Tiros em Berlim

Antes mesmo da abertura oficial, Bravura Indômita (True grit, EUA, 2010), novo filme dos irmãos Coen, causou tumulto na Berlinale. Ontem à tarde, a sessão para a imprensa lotou duas salas do complexo Cinemaxx e a coletiva com os diretores e elenco deixou bastante gente pra fora. A favor da procura está o fato do filme ter sido indicado a dez Oscar e estrear na Alemanha apenas no dia 24. No Brasil ele entra em cartaz hoje e deve ser visto antes de tudo por ser um ótimo programa.

Após dez minutos sob flashes e urros emitidos por fotógrafos para atrair o olhar de Jeff Bridges, Josh Brolin e da estreante Haille Steinfeld, a coletiva comecou com uma pergunta sobre as semelhanças entre True Grit e O grande Lebowski (1998), o outro filme dos Coen com Bridges no papel principal. Se a comparação entre o “Dude” dos anos 60 e um suposto “Dude” do velho oeste teria algo de absurdo, Joel Coen aproveitou a ocasiao para lembrar que a ultima vez que estiveram em Berlim foi com aquele longa. “O filme foi melhor aqui do que nos Estados Unidos”.

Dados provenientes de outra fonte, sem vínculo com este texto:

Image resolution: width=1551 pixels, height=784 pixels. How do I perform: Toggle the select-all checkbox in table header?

O usual bom humor na lida com a imprensa foi mantido ao longo do encontro. Bridges foi irônico sobre o sotaque de texano bebado de seu personagem, o xerife decadente Rooster Coburn. “Me desculpem pela initeligibilidade dos meus diálogos. Felizmente temos as legendas”. Vencedor do Oscar em 2010 por Coração Louco, o ator esta ainda melhor em True Grit. Se levar a estatueta novamente este ano, será um dos poucos atores premiados em dois anos seguidos e o unico por um papel que ja rendeu o Oscar a outro ator, John Wayne.

O fato de haver um filme homonimo dirigido em 1969 por Henry Hataway fez os jornalistas repetirem ao infinito o termo “remake”, totalmente rejeitado pelos diretores. “Nao refizemos um filme antigo. Nos entusiasmamos ao ler o livro de Charles Portis, e como se aqueles personagens realmente tivessem existido”, disse Joel.

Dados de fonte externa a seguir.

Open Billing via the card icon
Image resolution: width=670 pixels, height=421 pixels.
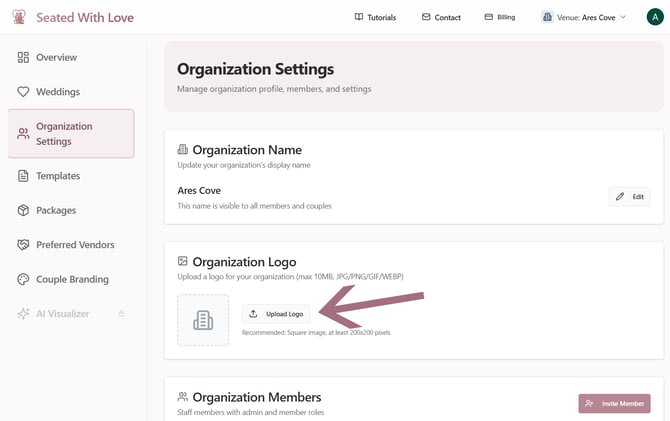point(488,17)
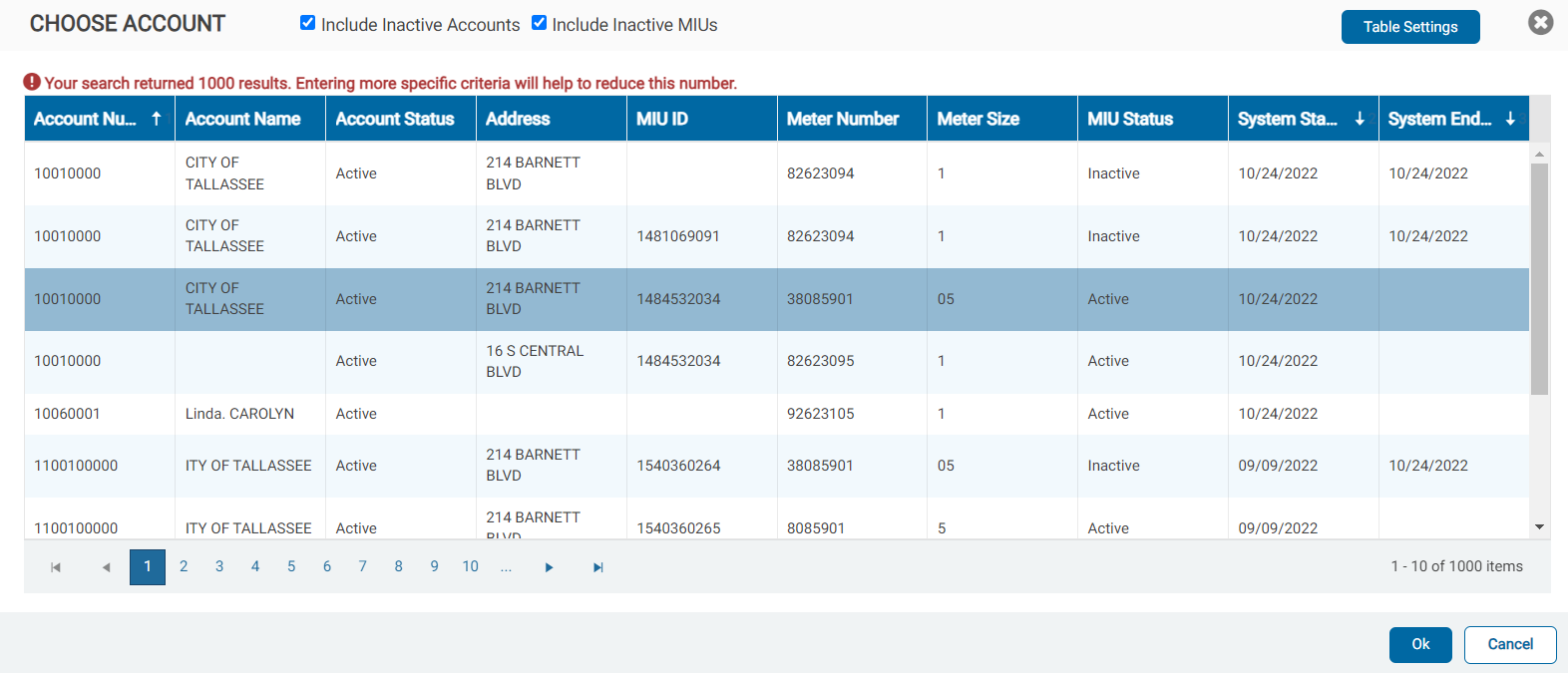
Task: Open Table Settings
Action: 1409,27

Utilizando recursos literários como parábolas, passagens e citações bíblicas, os irmãos Coen estão a cada filme mais alinhados com a tradição narrativa do cinema norte-americano. Grandes planos, história linear sem tramas paralelas aumentam essa impressão. Ainda assim, eles negaram a pretensão de retomar a mitologia do western. “Não temos essa ambição. E muito menos queremos seguir a tradição de John Ford. O filme trata de coisas mais prosaicas”, disse Ethan.

True Grit trata da vinganca pessoal de uma garota de 14 anos, Mattie Hoss (interpretada com vigor por Steinfeld), cujo pai foi assassinado por Tom Chaney (Brolin), alguem que tentou ajudar numa noite de bebedeira. Mais esperta do que todos os adultos, ela convence dois xerifes – alem de Coburn temos LaBoeuf (Matt Damon, disfarcado com bigode e chapeu). Em território indígena há outros foragidos, o que leva os homens da lei ao embate.

Apesar das evasivas, inclusive sobre uma suposta tentativa de compreender a América contemporânea (“acho que isso nao tem relevância”, disse Joel), e possivel encontrar paralelos com o filme anterior dos Coen, Onde os fracos não têm vez, vencedor do Oscar. Este se passa em 1980. O novo, em 1880. Entre os extremos do século que separa as duas histórias, temos um mesmo país, forjado pela ganância e violência. Indícios não faltam: em busca de Chaney, Coburn chuta índios como fossem cachorros.

“Não é nada pessoal”, disse Joel a uma jornalista australiana que o questionou sobre as cenas sangrentas, entre elas, um ultra-realista tiro no rosto. “Para nós, tudo se resume a contar uma boa historia”.